KZN health staff ‘off sick’ for 5007 days in five months
It appears that the people meant to look after the sick are in urgent need of medical treatment themselves.
This picture is for illustrative purposes only.
A written parliamentary reply to questions by the Democratic Alliance has revealed that 85 staff members within the KwaZulu-Natal department of health (DoH) have amassed a staggering 5,007 days of various forms of incapacity leave during just the past five months.
The reply, signed by KZN health MEC Sibongiseni Dhlomo on 3 August, states that the figures relate to the period April-August 2018.
According to the MEC:
- 79 staff have been on temporary capacity leave for a period exceeding 30 days, with a combined total of 4,107 days off; and
- Six staff members have been on permanent incapacity leave for 90 days in total while still being paid combined salaries of close to R2 million.
The DA’s Dr Imran Keeka, their KZN spokesperson on health, said on Sunday they were “stunned by this revelation”.
He said the high absenteeism was “no doubt one of the biggest contributors to the failing healthcare system in our province”. He added that it was not acceptable that Dhlomo continued to cite staff shortages as an excuse.
“The problem is not that there aren’t enough staff – it is the fact that so many of them aren’t at work.”
In terms of temporary incapacity leave, the reply revealed that the worst-affected hospitals in the province were:
- Durban’s Prince Mshiyeni Hospital, with nine staff off on temporary incapacity leave for a total of 496 days;
- Mandeni Regional Hospital, with seven such staff who have not reported for duty for a total of 359 days;
- Greytown District Hospital, with five staff who have not worked for 306 days; and
- King Edward Regional Hospital, were there are five staff members who have been absent for a total of 301 days.
The absence of just one staff member at such busy facilities, “let alone the nine as in the case of Prince Mshiyeni”, said Keeka, was going to have a bad ripple effect.
“The result, quite simply, is more work for fewer staff, which has the potential to increase medico-legal claims, overtime work for other staff and ultimately poorer patient care.”
According to the MEC’s reply, each of the temporary capacity leave cases was submitted to the health risk manager and then returned to the department with a recommendation that needed to be implemented within 30 working days. His reply also revealed that service delivery issues were apparently being dealt with by supervisors by rescheduling of rosters and shifts and reprioritising functions.

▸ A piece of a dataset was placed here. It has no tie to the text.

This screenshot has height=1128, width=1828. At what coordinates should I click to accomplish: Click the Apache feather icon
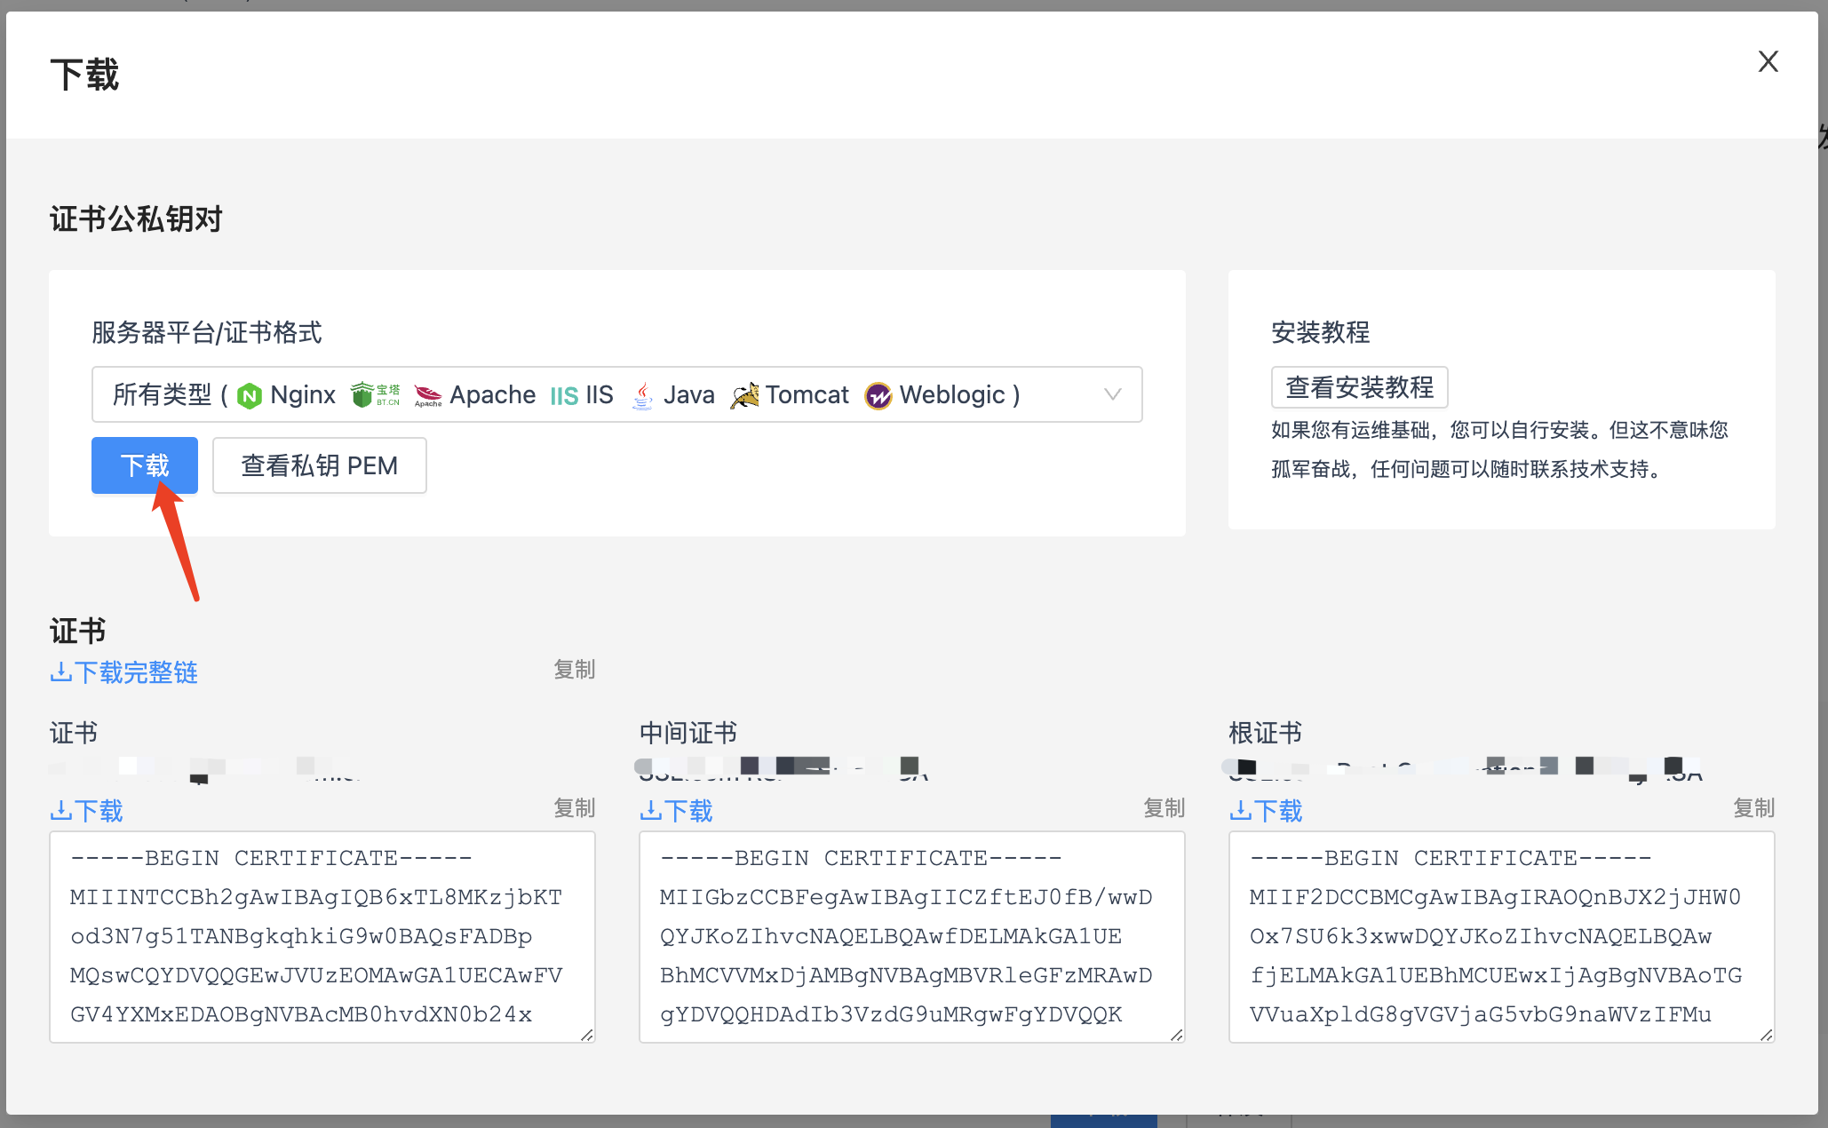428,395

Despite the DA’s request for the reasons for the absences, the department had failed to provide this information.
“Nor has the number of days off per individual been provided as per the original request, with the department citing confidentiality issues,” said Keeka.
“These are individuals employed by the provincial government, using taxpayers’ money. As far as the DA is concerned they must be held answerable for receiving salaries while not working and for not reporting to work for extended periods, even if this is for illness. The reasons must be made known.
“In a previous reply to parliamentary questions, this information was forthcoming and it was possible to apply sufficient levels of scrutiny. The question is – what is MEC Dhlomo trying to hide?
“For the department to allow this situation to exist on an ongoing basis is unacceptable. It is also not in keeping with good labour law practice and is no doubt affecting good quality patient care.
“It is also disturbing that the MEC did not supply the details of all facilities and only supplied information regarding hospitals. There are around 824 service sites in KZN that employ staff, and it is expected that the information about all of these would have been forthcoming.”
He said that since the details of just a sample of facilities was so staggering, with costs running into millions of rands, “it can only be worse if the whole picture is seen”.
Keeka said it also boded ill for any attempt at implementing a national health insurance scheme.
“Healthcare staff will form the backbone of universal access to healthcare. If there is no decisive intervention in this regard, any attempt to get it going will collapse. As it is, the former pilot sites have performed dismally.”